The Swedish frontal attack bogged down, and the Russians began to push the enemy. A fierce battle was going on along the entire line of contact between the parties. The line of Russian infantry began to cover the flanks of the royal infantry battalions. The Swedes panicked, many soldiers began to hastily leave the battlefield, fearing the environment. The Swedish cavalry sped off without resistance into the Budishchi forest; the foot soldiers followed her there. And only in the center, General Lewenhaupt, next to whom was the king (his stretcher was broken by a cannonball), tried to cover the retreat to the carts.

The Russian infantry pursued the retreating Swedes to the Budishchensky forest and at 11 o'clock lined up in front of the last forest that hid the fleeing enemy. The royal army was defeated and fled in disorder, led by the king and hetman Mazepa, from Poltava to the crossings across the Dnieper.

In the battle near Poltava, the winners lost 1,345 people killed and 3,290 wounded. The losses of the Swedes on the battlefield were estimated at 9 thousand 333 killed and 2 thousand 874 prisoners. Among the prisoners were Field Marshal Rehnschild, Chancellor K. Pieper and part of the generals.
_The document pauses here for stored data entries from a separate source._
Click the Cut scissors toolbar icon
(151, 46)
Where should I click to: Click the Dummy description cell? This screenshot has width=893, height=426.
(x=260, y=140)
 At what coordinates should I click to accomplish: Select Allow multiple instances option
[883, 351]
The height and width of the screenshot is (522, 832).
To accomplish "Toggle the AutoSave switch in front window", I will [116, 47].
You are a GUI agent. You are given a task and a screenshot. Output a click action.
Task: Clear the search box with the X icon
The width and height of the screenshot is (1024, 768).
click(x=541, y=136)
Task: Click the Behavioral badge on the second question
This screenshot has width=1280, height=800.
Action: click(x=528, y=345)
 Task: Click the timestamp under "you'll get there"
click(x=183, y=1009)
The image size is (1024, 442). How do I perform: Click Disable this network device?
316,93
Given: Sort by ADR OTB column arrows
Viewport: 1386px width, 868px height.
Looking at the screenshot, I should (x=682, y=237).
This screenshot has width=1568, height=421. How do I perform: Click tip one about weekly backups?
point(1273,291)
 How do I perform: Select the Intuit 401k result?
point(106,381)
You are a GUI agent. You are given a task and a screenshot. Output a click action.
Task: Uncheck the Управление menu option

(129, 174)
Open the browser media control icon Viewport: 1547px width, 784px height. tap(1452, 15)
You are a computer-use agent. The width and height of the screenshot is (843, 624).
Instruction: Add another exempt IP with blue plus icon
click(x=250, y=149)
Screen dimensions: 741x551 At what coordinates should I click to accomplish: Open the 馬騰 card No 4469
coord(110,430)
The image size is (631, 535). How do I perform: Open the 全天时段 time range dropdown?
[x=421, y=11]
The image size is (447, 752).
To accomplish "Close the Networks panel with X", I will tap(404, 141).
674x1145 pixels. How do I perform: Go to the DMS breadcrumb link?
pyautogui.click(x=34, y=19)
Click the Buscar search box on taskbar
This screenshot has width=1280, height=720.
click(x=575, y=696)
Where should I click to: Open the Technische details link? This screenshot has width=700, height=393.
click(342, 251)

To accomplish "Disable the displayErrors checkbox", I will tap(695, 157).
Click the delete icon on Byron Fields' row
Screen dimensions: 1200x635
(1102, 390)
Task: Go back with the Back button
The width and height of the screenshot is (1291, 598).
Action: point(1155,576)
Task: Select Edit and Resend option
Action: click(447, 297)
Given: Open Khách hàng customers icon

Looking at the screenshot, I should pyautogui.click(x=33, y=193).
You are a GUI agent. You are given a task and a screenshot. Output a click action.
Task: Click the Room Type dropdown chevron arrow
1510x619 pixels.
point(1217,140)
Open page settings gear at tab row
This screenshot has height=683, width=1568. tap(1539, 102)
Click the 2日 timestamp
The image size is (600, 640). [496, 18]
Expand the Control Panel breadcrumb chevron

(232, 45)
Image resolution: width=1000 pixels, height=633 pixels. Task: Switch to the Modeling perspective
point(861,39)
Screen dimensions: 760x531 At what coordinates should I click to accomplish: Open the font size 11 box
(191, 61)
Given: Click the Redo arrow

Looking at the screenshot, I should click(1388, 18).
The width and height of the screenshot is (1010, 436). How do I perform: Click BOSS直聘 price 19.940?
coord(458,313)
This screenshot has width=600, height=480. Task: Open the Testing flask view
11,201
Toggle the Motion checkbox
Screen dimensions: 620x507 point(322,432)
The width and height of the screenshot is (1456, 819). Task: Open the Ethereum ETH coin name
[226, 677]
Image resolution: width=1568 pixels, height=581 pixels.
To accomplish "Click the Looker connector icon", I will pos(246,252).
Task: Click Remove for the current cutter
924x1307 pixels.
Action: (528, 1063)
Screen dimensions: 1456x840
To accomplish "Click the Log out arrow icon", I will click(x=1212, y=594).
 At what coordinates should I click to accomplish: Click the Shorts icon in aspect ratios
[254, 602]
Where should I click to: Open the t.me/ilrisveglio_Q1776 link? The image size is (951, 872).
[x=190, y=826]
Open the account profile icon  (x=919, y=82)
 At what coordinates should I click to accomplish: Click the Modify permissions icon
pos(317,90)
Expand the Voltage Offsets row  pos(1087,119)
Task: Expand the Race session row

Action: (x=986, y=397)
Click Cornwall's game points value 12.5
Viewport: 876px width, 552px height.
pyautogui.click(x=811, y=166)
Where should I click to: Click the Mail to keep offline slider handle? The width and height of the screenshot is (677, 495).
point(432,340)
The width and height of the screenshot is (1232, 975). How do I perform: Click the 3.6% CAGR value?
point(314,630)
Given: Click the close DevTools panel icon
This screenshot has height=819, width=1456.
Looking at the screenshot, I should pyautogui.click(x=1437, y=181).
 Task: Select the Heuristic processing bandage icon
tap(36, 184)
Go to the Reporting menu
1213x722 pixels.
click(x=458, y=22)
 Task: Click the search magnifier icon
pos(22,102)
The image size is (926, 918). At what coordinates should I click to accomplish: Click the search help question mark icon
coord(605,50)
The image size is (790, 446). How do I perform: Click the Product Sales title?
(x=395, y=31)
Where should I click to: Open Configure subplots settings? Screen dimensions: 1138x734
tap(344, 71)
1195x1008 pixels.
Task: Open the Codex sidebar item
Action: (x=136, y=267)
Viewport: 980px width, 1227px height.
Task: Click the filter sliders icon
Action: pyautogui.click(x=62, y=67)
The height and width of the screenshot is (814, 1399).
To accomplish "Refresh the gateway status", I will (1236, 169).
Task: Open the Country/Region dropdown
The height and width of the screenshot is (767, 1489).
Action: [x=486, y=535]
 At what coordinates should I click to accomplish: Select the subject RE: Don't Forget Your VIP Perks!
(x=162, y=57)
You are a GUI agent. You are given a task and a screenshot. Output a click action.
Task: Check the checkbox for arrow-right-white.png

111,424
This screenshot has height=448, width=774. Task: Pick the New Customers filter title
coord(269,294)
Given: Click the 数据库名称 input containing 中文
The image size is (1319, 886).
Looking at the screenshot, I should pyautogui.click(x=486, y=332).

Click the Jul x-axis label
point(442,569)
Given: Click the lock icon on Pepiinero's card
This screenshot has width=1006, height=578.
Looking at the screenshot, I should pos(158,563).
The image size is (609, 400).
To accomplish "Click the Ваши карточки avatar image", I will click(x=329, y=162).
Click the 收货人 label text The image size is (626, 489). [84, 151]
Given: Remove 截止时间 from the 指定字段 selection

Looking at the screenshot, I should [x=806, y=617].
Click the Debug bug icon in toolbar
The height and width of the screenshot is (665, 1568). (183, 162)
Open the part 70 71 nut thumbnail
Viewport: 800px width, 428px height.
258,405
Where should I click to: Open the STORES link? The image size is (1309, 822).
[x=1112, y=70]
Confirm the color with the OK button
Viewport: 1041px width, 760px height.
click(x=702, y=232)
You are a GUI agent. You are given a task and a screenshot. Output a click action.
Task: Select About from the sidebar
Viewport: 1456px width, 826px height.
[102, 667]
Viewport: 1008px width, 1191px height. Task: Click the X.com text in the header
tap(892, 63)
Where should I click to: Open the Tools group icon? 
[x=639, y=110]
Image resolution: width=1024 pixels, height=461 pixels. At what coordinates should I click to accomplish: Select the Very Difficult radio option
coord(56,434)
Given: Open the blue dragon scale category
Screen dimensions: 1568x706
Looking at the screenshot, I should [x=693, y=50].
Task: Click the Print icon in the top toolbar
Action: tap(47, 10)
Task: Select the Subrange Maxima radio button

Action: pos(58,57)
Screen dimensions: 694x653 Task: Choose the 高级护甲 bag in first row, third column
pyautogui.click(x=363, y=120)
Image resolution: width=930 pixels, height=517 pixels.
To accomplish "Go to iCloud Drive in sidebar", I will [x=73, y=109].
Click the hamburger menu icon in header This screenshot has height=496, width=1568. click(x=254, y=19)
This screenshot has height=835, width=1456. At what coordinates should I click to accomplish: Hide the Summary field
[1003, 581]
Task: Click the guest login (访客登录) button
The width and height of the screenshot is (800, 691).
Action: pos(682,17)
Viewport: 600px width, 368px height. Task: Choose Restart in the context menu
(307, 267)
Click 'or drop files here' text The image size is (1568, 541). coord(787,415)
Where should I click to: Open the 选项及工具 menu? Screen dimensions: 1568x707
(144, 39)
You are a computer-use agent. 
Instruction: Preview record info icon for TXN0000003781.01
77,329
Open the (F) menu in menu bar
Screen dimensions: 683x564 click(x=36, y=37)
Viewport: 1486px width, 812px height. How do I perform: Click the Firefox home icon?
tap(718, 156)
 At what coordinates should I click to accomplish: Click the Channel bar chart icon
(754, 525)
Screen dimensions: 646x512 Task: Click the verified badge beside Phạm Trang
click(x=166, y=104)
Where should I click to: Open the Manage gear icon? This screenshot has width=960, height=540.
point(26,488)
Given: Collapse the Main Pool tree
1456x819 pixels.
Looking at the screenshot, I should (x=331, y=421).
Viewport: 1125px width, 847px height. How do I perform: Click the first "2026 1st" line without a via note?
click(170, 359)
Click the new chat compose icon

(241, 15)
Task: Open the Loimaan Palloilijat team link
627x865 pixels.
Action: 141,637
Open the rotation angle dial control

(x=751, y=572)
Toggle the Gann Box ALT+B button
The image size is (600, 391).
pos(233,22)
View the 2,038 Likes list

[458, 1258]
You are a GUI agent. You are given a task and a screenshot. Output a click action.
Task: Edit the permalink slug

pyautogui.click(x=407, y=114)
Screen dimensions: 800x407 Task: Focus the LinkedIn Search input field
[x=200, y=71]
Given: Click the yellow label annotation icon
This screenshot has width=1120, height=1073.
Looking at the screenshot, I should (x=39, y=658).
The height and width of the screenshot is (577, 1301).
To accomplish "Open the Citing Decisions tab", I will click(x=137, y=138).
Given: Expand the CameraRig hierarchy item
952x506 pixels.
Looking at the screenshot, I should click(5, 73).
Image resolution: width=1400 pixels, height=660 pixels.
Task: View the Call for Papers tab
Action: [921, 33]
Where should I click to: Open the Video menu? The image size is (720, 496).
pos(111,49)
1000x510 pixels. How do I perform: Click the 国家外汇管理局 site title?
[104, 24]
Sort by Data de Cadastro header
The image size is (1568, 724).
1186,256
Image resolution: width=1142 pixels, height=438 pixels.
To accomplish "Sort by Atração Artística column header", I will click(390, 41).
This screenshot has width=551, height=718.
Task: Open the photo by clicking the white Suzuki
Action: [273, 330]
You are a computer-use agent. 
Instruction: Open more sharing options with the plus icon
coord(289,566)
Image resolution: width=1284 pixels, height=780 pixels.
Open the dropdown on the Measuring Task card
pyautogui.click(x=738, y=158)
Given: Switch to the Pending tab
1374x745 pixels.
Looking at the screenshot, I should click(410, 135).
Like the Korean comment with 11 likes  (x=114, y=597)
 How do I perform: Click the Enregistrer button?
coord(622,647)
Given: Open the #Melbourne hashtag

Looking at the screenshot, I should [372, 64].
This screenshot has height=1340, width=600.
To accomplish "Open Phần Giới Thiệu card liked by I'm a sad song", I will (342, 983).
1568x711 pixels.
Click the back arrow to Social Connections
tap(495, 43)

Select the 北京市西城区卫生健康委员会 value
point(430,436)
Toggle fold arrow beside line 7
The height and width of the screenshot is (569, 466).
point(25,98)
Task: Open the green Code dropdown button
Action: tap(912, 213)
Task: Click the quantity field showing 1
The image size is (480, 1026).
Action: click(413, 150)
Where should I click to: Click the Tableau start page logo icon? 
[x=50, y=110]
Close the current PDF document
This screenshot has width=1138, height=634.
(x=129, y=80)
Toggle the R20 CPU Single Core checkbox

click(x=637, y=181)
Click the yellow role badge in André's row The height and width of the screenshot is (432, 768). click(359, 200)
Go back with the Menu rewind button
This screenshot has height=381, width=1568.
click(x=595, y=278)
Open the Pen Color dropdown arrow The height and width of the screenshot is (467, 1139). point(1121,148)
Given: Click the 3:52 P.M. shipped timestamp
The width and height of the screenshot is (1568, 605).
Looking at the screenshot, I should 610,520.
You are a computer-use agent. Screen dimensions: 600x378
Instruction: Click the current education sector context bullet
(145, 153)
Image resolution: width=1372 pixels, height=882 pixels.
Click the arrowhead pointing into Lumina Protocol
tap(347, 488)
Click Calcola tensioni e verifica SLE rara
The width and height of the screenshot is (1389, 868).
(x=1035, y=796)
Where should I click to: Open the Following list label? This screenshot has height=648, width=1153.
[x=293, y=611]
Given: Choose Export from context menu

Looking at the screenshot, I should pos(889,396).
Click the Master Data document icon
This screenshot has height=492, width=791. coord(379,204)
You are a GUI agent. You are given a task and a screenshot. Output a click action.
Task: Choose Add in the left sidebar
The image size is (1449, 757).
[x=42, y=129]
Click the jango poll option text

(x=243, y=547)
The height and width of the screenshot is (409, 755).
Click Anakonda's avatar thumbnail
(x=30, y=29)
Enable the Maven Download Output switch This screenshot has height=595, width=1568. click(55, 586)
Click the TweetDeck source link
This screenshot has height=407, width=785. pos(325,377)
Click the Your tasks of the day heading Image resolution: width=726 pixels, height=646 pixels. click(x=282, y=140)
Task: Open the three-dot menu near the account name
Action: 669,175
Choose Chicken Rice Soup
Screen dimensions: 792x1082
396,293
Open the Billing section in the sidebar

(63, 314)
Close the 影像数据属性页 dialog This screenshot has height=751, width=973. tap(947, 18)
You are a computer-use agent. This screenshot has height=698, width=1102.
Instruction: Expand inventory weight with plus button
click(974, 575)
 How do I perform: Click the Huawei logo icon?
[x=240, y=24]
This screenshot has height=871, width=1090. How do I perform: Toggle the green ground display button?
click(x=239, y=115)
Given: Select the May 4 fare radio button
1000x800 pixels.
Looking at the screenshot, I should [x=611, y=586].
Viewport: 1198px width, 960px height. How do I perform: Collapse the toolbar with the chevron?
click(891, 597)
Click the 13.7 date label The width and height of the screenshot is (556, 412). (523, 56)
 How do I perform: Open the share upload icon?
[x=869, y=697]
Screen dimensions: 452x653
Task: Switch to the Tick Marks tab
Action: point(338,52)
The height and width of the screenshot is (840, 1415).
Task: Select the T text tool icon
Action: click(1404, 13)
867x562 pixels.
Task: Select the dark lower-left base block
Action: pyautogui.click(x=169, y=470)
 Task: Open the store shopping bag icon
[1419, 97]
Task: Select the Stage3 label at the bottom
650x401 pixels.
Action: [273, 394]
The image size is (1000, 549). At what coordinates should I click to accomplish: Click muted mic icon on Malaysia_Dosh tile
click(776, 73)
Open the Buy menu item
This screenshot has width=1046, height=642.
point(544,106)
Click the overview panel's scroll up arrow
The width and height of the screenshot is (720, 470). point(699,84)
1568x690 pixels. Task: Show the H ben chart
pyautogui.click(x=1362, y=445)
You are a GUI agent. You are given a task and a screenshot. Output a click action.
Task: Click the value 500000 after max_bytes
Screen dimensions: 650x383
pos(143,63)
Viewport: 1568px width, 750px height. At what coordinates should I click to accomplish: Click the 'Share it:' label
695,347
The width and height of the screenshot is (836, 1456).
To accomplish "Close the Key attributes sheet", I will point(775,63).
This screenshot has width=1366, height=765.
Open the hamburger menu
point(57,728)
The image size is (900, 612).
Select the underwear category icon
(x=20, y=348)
Russian trophies were 4 cannons and 137 banners, the enemy's convoy and his siege camp.

The remnants of the fleeing Swedish army covered about 100 km in two days and reached Perevolochna on June 29. At 8 o'clock in the morning, the exhausted Swedes began to search in vain for funds to cross the full-flowing river. Then they dismantled the wooden church and built a raft, but it was carried away by the river current. Closer to the night, several ferry boats were found, to which wheels from carriages and wagons were added: improvised rafts were obtained.

But only King Charles XII and the deposed Hetman Mazepa with about a thousand close associates and bodyguards managed to cross to the western bank of the Dnieper. Pursuers approached Perevolochna: a guards brigade led by General Prince Mikhail Golitsyn, 6 dragoon regiments of General R.Kh. Bour and, finally, 3 cavalry and 3 foot regiments led by Menshikov. He accepted at 2 pm on June 30 the surrender of the Swedish army abandoned by the king, who did not think about resistance. 142 banners and standards lay at the feet of the winners. In total, 18,746 Swedes were taken prisoner, almost the entire generals, all their artillery, the entire army convoy. King Charles XII and the hetman-traitor Ivan Mazepa fled to the Turkish borders, having managed to deceive the chase sent after them in the steppe.


Kivshenko A.D. Poltava battle
The Swedes bow their banners before Peter I. 1709


Triumphant entry of Russian troops into Moscow
December 21, 1709 after the victories at Lesnaya and near Poltava.
Engraving by etching and cutter by A. Zubov. 1711

Prominent generals of Europe highly appreciated the art of the Russian army in the battle of Poltava. The largest Austrian commander Moritz of Saxony wrote: “This is how, thanks to skillful measures, you can make happiness bend in your direction.” The French military theorist of the first half of the 18th century, Rokoncourt, advised learning from the military art of Peter I. About the Battle of Poltava, he wrote the following: “Such a decisive victory over the best disciplined European troops was not a well-known omen of what the Russians would do over time ... Indeed, this battle should be noted a new tactical and fortification combination that would be real progress for both. By this very method, until then not used, although equally convenient for attack and defense, the entire army of the adventurer Charles XII was to be destroyed.
High marks for the actions of the Russian army in the general battle of the Northern War were also given by domestic researchers. So, A. Puzyrevsky noted: "Poltava is the only example in the military history of an offensive fortified position."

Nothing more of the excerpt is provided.